The Apple Shaped Elephant in the Room
What no one has mentioned is the DOJ's antitrust campaign against Apple for its iBooks Store. In 2012, the DOJ sued Apple for orchestrating a conspiracy to raise prices in the ebooks market. Apple was convicted in that trial, though the company is appealing, but it always struck me as utterly bizarre that Apple was the defender, rather than Amazon.
Amazon is the company that had 90 percent share in the ebook market before Apple came along, and Amazon is the company with between 30-50 percent of the physical book market. The DOJ went after a competitor with no share—Apple—that was bringing innovation to the ebook experience and preventing the monopolist from dumping ebooks below cost.
What's worse is that this isn't the first Amazon has used its enormous retailing power to try and punish a publisher. In 2010, Amazon removed the "Buy" buttons for MacMillan books to try and force that publisher to meet its terms. To be fair, MacMillan reportedly won that standoff, but that doesn't change the fact that Amazon's power is a serious issue.
In this passive-aggressive fight with Hachette, authors, small imprints, their employees, Hachette's shareholders, and readers are losing out, but there are even bigger stakes.
I noted above that Amazon doesn't make money doing what it does. Amazon has enormous share in a variety of retailing markets, but the firm doesn't make much profit. In 2012, Amazon lost US$39 million, and the company earned $274 million in 2013.

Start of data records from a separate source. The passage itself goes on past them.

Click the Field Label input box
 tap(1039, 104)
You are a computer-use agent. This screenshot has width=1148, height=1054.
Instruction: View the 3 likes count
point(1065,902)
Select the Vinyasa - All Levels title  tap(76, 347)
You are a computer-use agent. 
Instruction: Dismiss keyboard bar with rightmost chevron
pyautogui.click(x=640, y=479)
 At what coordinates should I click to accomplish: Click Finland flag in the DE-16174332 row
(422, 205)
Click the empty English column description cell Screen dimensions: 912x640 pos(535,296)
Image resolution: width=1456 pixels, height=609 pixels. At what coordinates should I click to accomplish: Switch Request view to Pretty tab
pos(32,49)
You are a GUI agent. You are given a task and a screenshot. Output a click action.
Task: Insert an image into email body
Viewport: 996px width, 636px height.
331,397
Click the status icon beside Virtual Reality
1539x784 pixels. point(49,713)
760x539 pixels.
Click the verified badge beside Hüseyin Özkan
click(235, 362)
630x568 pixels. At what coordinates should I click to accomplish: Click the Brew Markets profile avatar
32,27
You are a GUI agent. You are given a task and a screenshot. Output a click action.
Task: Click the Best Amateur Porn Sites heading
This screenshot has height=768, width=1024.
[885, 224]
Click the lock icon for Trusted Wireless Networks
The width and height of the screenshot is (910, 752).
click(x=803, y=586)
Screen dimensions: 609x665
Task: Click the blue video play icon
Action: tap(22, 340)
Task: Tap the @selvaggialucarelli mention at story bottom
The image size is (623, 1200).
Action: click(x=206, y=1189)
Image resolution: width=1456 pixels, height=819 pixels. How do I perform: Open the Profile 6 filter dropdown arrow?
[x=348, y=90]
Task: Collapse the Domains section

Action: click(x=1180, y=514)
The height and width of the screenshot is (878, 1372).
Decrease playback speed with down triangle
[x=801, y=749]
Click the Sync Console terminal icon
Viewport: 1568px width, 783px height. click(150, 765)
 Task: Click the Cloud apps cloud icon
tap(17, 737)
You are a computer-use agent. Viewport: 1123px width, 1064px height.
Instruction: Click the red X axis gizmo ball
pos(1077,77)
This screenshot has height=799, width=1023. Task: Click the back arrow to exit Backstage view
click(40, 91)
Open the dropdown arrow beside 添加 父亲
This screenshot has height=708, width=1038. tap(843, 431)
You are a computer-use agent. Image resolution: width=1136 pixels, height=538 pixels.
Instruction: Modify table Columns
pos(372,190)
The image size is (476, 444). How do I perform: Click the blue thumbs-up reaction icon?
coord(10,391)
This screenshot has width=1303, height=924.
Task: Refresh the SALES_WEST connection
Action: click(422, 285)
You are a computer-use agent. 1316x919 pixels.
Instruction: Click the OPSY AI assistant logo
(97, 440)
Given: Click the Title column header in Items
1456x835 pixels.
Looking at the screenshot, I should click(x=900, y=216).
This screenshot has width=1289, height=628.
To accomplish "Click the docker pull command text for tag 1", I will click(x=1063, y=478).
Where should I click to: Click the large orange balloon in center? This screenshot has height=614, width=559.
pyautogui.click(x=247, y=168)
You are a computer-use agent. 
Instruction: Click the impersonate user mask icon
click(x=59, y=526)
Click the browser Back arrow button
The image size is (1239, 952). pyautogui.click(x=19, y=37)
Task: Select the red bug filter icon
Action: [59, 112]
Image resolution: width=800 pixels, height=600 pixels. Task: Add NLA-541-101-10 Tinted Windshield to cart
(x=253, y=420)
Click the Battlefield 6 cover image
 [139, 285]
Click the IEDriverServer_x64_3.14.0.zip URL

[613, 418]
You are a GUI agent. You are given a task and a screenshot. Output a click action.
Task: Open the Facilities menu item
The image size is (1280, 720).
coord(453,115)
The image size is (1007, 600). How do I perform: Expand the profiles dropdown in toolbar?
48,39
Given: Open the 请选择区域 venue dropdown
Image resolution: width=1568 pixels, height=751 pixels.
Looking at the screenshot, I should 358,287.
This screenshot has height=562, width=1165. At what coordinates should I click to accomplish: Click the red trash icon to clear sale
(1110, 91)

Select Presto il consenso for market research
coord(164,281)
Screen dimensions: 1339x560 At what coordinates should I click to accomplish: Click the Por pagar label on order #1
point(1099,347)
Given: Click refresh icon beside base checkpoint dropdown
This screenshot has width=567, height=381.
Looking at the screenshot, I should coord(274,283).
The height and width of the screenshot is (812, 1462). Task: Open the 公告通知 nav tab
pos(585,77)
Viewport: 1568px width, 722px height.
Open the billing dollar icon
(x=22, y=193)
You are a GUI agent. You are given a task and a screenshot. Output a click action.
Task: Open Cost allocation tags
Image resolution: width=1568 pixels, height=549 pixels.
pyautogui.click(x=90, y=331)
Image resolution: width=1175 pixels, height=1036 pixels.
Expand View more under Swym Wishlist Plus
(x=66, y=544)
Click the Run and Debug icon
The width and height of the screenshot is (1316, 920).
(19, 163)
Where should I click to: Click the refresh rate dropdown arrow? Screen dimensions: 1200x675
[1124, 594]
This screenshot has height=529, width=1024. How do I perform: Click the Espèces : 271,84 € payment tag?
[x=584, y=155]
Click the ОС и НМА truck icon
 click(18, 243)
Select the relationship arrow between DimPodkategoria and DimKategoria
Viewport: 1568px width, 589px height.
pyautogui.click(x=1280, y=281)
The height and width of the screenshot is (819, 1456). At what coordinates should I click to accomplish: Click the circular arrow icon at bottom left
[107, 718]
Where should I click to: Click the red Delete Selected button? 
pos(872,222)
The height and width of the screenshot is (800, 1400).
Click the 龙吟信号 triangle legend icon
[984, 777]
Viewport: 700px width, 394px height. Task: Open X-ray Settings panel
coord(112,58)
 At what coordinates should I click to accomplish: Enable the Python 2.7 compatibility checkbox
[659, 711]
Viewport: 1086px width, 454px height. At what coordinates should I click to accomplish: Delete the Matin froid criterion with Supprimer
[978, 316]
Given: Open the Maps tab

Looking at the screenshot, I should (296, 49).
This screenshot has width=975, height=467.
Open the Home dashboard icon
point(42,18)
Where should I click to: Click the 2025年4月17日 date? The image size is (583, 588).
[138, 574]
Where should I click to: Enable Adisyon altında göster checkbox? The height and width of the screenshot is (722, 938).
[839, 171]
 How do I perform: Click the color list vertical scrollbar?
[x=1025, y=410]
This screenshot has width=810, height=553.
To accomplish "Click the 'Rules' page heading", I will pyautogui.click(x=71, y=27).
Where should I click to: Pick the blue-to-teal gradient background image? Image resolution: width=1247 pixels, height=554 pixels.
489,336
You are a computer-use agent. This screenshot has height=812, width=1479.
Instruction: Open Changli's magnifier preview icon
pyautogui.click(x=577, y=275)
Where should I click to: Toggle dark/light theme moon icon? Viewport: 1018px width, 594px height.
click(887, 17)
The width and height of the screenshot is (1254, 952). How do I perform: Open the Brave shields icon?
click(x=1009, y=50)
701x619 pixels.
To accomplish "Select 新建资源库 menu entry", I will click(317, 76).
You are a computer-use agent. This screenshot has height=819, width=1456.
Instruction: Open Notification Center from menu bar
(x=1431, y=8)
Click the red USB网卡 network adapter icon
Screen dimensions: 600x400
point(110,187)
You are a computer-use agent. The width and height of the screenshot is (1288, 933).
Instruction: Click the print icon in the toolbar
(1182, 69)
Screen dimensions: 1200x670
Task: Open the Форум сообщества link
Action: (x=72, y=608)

This company ruthlessly sucks all of the profit out of any market it touches. That's great for customers in the short term, but in the long term no profits inevitably leads to lower quality and less innovation.
I love high quality books. I love great writers. If Amazon lowers Hachette's margins, fewer books will be published, and those that are published will have less editing, oversight, and marketing. If it happens at Hachette, it will then happen at the other publishers, and ten years from now, reading will be less awesome.
This behavior isn't limited to Amazon. Every retailer seeks to get the best terms that it can, but few retailers have as much power as Amazon in the publishing world. There are no real checks on that power, making the company's passive-aggressive bullying dangerous.
Despite all that, however, it was Apple that was sued for antitrust violations, and it's Apple that has a DOJ watchdog making sure the company doesn't err in its ways any further.